Voor het onderzoek werden van januari 2005 tot augustus 2007 zo'n 368 kinderen bestudeerd in het verzorgingsgebied van een huisartsenpost waarvan al eerder door het Advies- en Meldpunt Kindermishandeling (AMK) was vastgesteld dat ze waren mishandeld.

De onderzoekers trekken flink aan de bel om huisartsen ervan te doordringen dat het signaleren van kindermishandeling zeer belangrijk is. Dit biedt het kind een grotere kans om verdere mishandeling te voorkomen.

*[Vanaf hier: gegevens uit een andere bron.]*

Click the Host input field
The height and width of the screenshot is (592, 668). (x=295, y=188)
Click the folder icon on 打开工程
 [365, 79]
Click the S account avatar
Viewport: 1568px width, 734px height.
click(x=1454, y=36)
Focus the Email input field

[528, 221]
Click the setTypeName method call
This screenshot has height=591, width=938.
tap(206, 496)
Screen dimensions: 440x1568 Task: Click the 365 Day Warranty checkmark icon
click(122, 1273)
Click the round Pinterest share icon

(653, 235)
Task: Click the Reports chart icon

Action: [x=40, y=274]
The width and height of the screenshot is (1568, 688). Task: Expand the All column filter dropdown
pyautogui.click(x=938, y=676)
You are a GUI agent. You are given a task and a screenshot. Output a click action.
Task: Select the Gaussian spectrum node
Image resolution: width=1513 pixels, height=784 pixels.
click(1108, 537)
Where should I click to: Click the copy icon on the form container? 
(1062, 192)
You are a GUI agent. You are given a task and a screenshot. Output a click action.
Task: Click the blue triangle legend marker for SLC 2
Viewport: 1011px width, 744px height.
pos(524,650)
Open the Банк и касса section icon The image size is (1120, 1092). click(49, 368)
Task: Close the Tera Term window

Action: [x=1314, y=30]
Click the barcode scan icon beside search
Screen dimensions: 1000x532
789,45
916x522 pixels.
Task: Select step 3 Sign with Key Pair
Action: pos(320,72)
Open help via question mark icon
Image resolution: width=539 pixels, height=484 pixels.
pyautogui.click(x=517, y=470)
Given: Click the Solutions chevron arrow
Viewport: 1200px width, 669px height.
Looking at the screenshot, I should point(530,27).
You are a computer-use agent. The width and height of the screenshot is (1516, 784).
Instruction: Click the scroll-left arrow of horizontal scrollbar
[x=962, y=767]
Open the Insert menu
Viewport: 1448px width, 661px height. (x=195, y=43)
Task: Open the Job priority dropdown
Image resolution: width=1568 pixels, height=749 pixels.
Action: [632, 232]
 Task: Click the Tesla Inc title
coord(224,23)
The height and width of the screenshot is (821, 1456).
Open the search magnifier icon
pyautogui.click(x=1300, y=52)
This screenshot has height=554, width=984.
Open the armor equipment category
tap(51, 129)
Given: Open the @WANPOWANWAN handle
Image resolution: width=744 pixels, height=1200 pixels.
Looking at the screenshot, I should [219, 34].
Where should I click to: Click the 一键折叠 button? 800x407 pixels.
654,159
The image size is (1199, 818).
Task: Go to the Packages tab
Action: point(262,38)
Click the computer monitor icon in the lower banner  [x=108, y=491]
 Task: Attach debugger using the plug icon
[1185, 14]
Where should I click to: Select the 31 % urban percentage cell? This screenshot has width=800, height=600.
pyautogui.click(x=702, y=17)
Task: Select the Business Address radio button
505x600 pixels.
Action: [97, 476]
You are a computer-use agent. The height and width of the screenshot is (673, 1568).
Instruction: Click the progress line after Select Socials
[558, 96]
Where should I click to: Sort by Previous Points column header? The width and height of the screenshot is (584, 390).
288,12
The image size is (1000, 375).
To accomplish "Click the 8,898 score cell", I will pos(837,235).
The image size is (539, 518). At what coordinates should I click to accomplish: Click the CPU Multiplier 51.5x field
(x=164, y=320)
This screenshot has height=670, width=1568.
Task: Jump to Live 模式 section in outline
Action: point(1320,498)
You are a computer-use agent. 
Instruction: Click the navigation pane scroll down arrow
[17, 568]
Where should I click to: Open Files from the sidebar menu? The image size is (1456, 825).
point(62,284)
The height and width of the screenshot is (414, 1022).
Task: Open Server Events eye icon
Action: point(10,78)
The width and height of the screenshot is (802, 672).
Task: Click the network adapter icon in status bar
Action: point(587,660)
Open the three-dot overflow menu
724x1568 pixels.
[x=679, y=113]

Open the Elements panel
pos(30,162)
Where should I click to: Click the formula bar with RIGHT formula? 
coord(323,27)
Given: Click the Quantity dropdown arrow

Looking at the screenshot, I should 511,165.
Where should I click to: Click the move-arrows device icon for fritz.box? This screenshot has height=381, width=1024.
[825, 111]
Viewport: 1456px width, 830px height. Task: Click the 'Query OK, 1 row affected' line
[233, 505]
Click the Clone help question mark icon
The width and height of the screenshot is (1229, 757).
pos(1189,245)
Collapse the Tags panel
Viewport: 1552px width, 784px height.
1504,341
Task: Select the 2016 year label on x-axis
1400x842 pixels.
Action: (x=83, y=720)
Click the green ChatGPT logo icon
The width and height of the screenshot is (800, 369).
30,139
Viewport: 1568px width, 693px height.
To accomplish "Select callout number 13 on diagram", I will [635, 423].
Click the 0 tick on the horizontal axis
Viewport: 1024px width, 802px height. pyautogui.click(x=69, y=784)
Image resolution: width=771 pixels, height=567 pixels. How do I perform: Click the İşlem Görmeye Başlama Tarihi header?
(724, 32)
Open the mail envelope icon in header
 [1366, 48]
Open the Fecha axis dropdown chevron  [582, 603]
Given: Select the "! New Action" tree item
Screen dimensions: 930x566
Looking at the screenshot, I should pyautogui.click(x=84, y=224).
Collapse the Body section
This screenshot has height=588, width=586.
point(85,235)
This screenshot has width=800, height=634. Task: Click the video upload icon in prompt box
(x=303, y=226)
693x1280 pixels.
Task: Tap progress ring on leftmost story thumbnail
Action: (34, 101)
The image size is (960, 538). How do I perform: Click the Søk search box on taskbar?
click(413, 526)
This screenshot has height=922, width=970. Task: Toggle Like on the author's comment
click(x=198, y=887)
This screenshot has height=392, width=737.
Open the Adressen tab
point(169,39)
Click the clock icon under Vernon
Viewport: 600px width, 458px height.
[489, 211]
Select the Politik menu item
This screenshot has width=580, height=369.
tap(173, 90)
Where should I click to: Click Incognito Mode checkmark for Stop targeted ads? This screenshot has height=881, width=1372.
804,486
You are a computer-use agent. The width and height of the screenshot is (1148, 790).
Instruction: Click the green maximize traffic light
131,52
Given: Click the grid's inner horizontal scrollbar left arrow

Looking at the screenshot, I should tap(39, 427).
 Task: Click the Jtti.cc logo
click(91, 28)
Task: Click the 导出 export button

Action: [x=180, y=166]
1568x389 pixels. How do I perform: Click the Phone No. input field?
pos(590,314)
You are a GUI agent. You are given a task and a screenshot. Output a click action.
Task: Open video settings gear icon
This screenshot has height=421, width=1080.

Van de 368 bestudeerde kinderen kwamen er 193, in een periode van 5,5 jaar, 709 keer op de huisartsenpost. Volgens experts waren 24 contacten (bij 20 kinderen) zeer verdacht voor mishandeling en 82 mogelijk verdacht. De dienstdoende huisartsen herkenden de mishandeling alleen als die door het kind, ouders of politie zelf gemeld werd.

Herkennen
In verhouding komen er meer kinderen op de huisartsenpost dan bij de eigen huisarts tijdens kantooruren. Zo gaat het bij 28 procent van de contacten in de avonduren om kinderen, tegenover gemiddeld 7 procent overdag. Daarnaast biedt de huisartsenpost een betrekkelijk anonieme omgeving voor ouders om hulp te vragen. Om die reden is op de huisartsenpost de kans groter om kindermishandeling te herkennen.